I really struggled with picking a side on this debate because I think the bigger issues of racism, poverty, sexism, location and politics are so prevalent that it’s hard to stay on topic! Congrats to both groups on making the last debate so interesting. Sapna, Dawn and Jen took on Rakan and Amy to argue, “that technology is a force for equity”.
First, let’s look at disagree group’s opening statement:
Their main points included 3 topics that really addressed deep issues rooted sexism, racism and colonialism that are embedded in the technologies were seeking out. In the article, “Tech has Become Another Way for Men to Oppress Women” it points out that the voices of many of the management systems you can purchase are women’s voices – why? That many of the large technology corporations are still a boy’s club and that many online outlets and social media sites continue to be hunting grounds for harassment. Rakan and Amy pointed out HUGE biases in facial recognition software that have racist bias built in – meaning that the technologies do not recognize certain races or accents so the programs don’t function as they should. Finally, they looked at the idea of colonialism in technology using the example of Facebook internet in developing countries – although people would be connected, and in turn bridging the divide, they are exposed to western ideology through adverts and directed media. We start to get into the “white savior” idea and then the bridge that was created is burned. All of these points are so incredibly valid and were not where my mind first went when this topic was presented.
Okay, let’s check the agree side’s opening statement:
This team made many great points about technology and how it does in fact equal the playing field in society. Some of the stand outs for me were the idea that, assistive technology helps balance and equalize your classroom by allowing students with disabilities function more similarly to their classmates, that almost anyone should be able to find access to some technology with access to the library and free wifi, not to mention, that you don’t necessarily have to the best of the technology, you can get creative to offer your class the opportunity! Check out this youtube video if you want to know more. Finally, there are so many OER’s available now that people can receive high quality, legitimate education online at the click of the mouse. They point out that these education resources help equalize the divide between who can afford post secondary and who can’t or just don’t have physical access.
This was a really hard week for me to choose a winner because of the over arching, yet under lying issues embedded throughout the conversation. However, I will select the agree group as the winner this week WITH ONE CONCESSION – we need to continue the conversation of how we can eliminate or at least address the colonial viewpoints and opinions that run through our day to day regardless of whether the technology is helping to equalize the educational playing field.

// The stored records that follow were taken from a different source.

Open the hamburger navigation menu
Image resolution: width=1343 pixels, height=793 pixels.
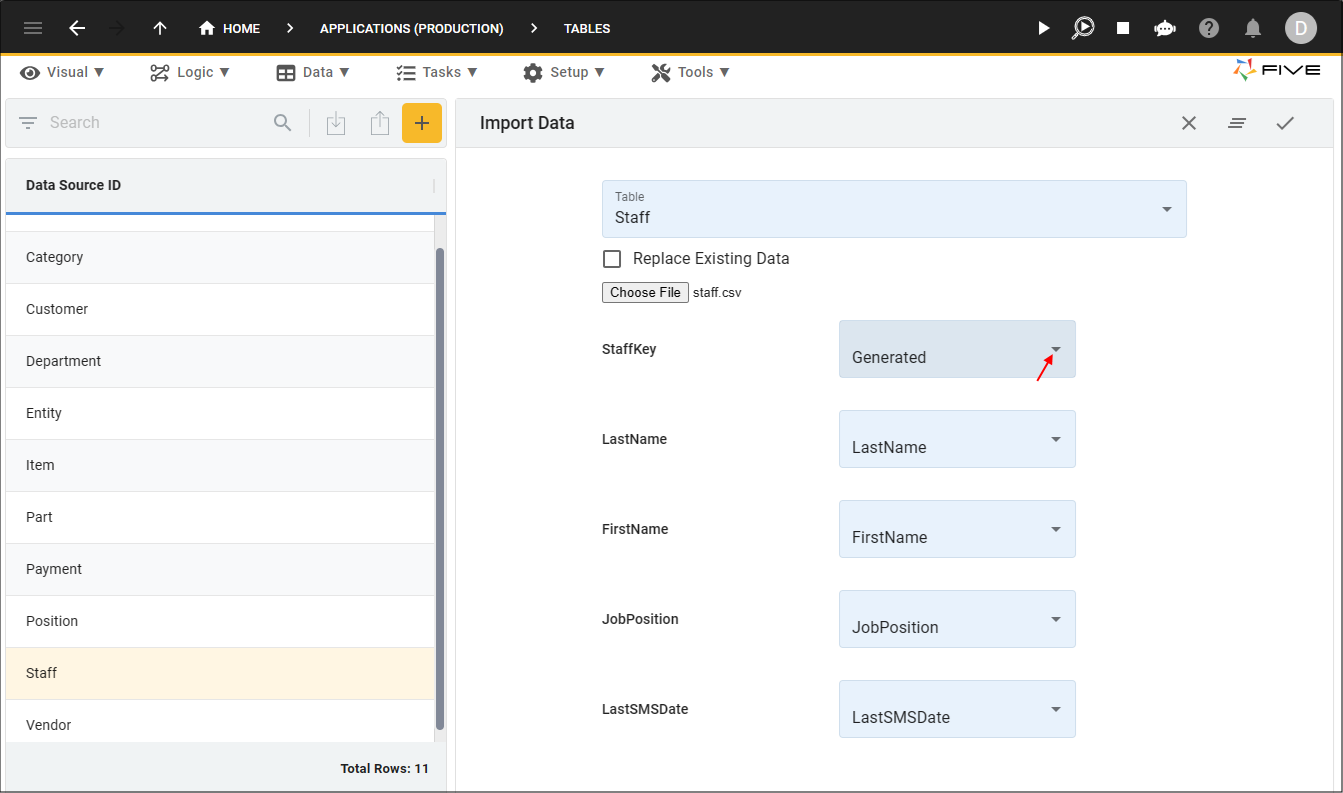(x=33, y=28)
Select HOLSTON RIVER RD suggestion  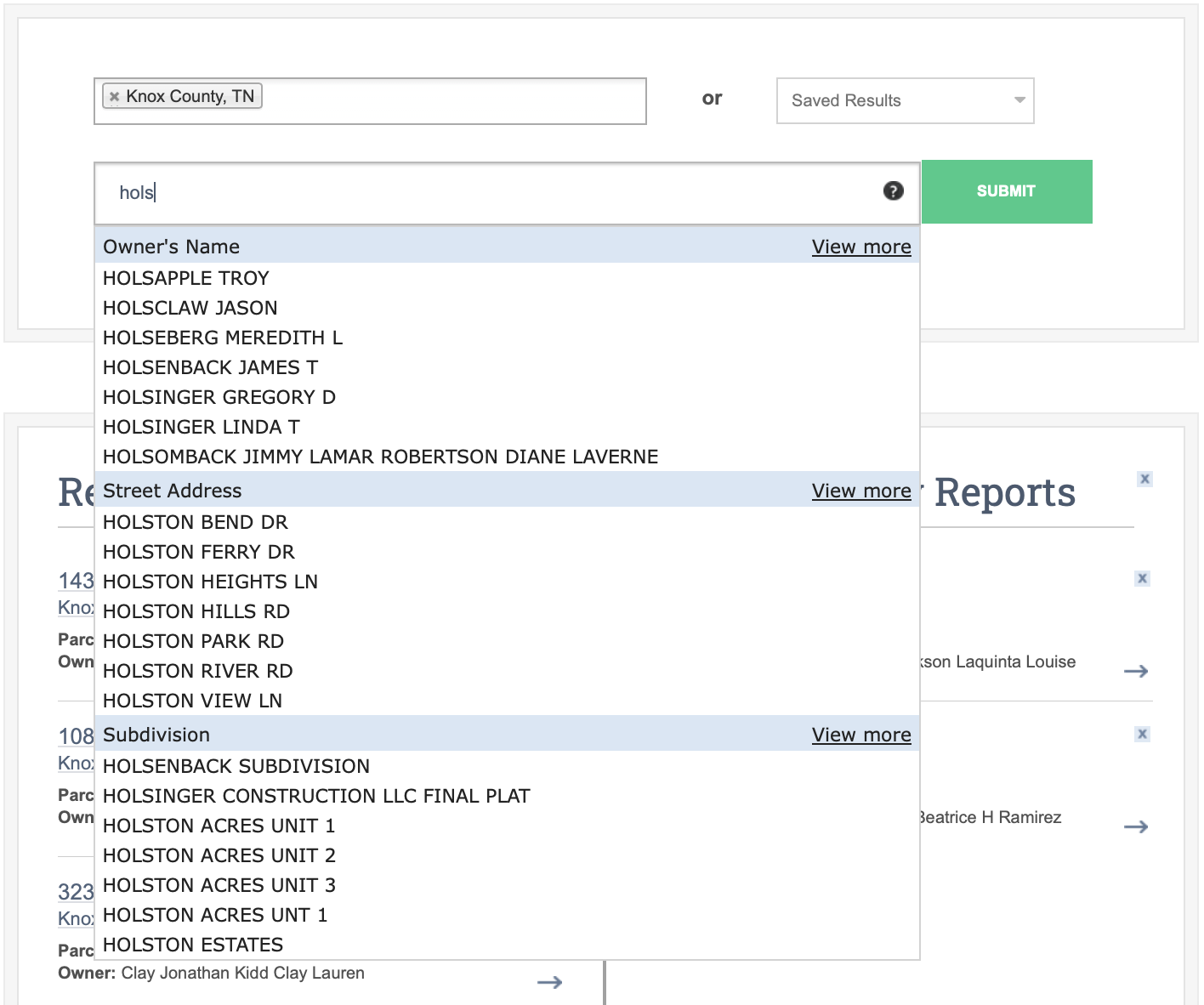click(x=198, y=672)
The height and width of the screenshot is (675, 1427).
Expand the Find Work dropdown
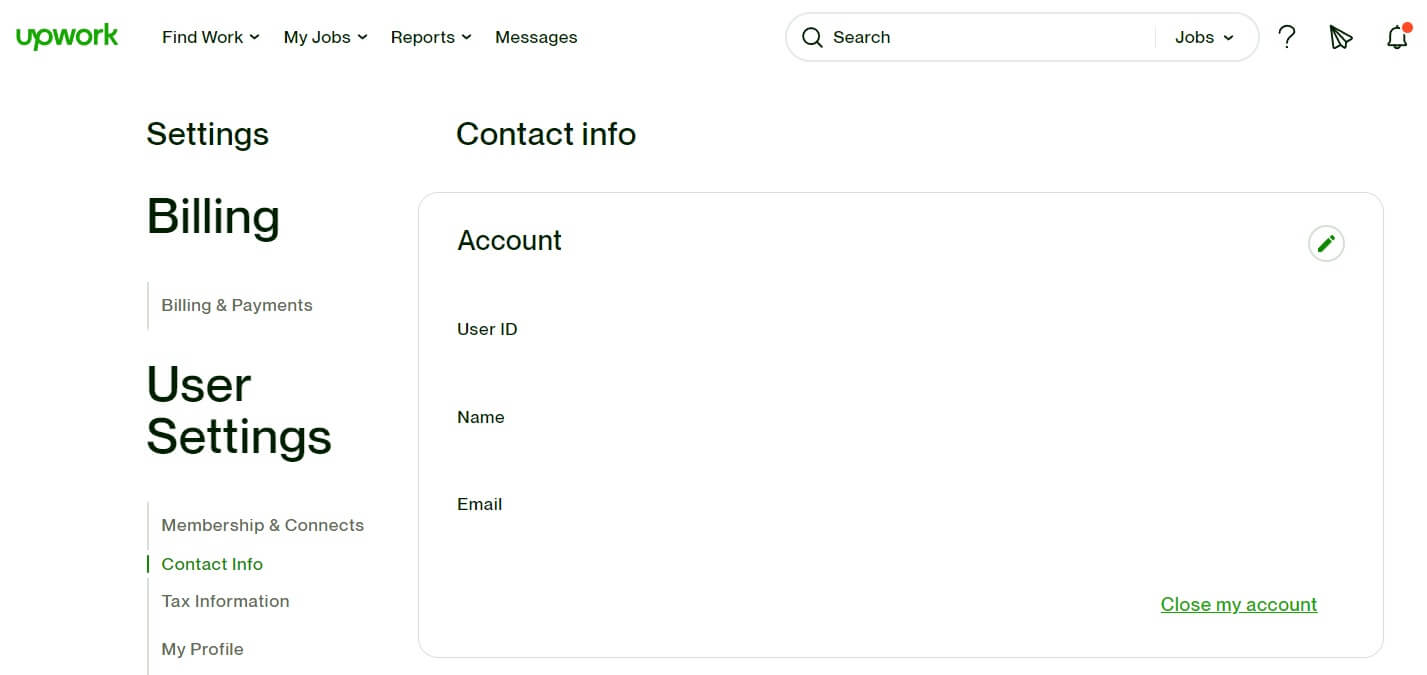point(209,37)
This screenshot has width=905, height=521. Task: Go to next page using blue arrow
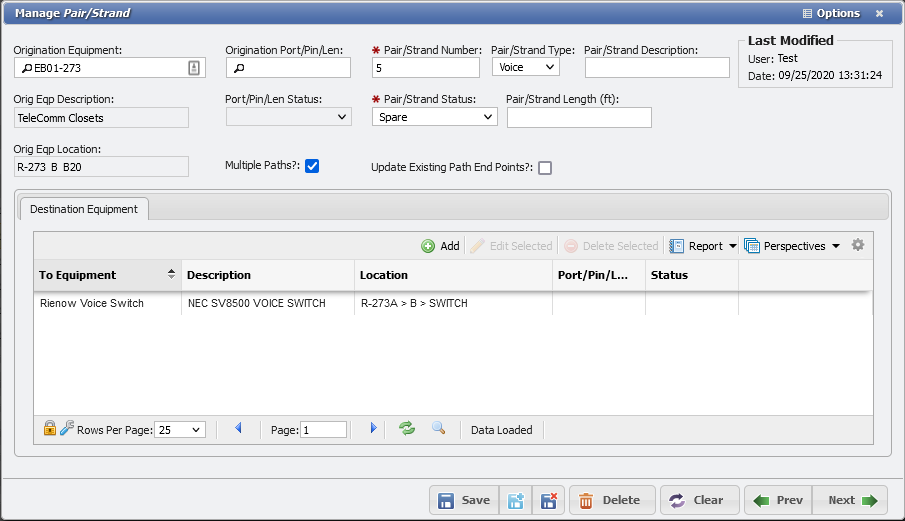373,429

As my classmate Sapna brings up to conclude her post this week, “Finally, we have to understand that the power of education is to bring equity in the society and technology aid’s that belief. Technology surely has the potential to enable solutions to some of the most pressing problems the world is facing today and now it is up to us to decide how to embrace it.” Technology is not the bad guy, our personal bias and belief systems can hurt how the technology is created and the companies selling the pieces can inhibit who is able to purchase it, but the technology itself is just one small piece in a large pot of issues.
Thanks for reading, and again, thank you for the important debate this week.
“Educating the mind, without educating the heart,
is no education at all.”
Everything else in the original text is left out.